Первый – культивирование лирических теноров в 1920–1950-е годы Звенящее, разгульное, неуправляемое (Вадим Козин, Петр Лещенко) эволюционирует поначалу в доверительное, теплое и ликующее (Сергей Лемешев, Иван Козловский), превращаясь в 1940-е и 1950-е в аполлоническую разновидность сладкоголосого утешителя тех, кто устал от грохота и шума войны (Георгий Виноградов, Владимир Нечаев). В 1960-е годы обладатели высоких певческих голосов начинают отыскивать у себя скрытую баритональность или переходят в разряд законсервированных образцов.

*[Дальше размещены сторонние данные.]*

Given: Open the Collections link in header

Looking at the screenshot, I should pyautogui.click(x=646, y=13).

И именно в 1960–1970-е годы ведутся активные поиски применения мальчишечьим дискантам и девчоночьим сопрано, в досекулярное время ассоциированным с «ангельским пением». Теперь этим голосам в качестве преемников отводится роль носителей романтической и экзальтированной устремленности к бесконечному («в голубой океан улетаю… жизнь отдам я за то, что люблю»; «и мчит меня олень в свою страну оленью»; «я все смогу, я клятвы не нарушу, своим дыханьем Землю обогрею»).

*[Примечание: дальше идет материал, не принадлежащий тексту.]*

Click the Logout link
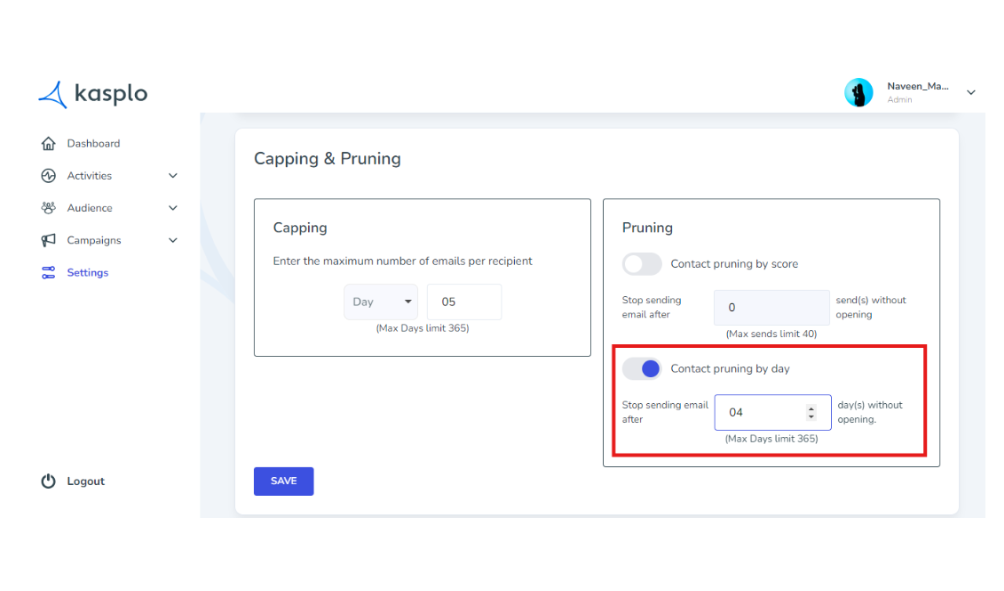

Между тем – и это второй важный эпизод – под предлогом новых возможностей, предоставляемых техникой дубляжа, происходит экспроприация живого детского голоса в пользу профессиональных травестийных голосов женщин и бабушек. Травестийными голосами начинают говорить почти все герои от 1 года до 13 лет, а также все герои мультипликационных фильмов, даже если они представляют мелких зверушек или фантастических (но не крупных) персонажей. Иногда делаются исключения, но только в отношении евнухоидных тембров. Так формируется этос полуребенка-полувзрослого, серьезного маленького человека, чуть ли не с рождения берущего на себя бремя ответственности за все тяготы мира. С травестийными закадровыми героинями его объединяет способность мечтать и сопротивляться природным данностям. С начала 1980-х годов наблюдается неуклонное возвращение детям их тембров.
Третий удивительный пример сколачивания желаемого этоса обнаруживается в дублированных художественных фильмах киностудий союзных республик – от «Таджикфильма» до Рижской киностудии. С конца 1960-х годов здесь начинают «собирать» нового героя – рефлектирующего и интеллигентного, способного в непростых ситуациях сделать правильный моральный выбор. Поскольку акустическое, как правило, выступает по отношению к визуальному как его смысл, то глухой, надтреснутый, разочарованный, нервный и усталый закадровый голос московского или ленинградского актера производил работу рождения национальной интеллигенции эффективным и незатратным способом.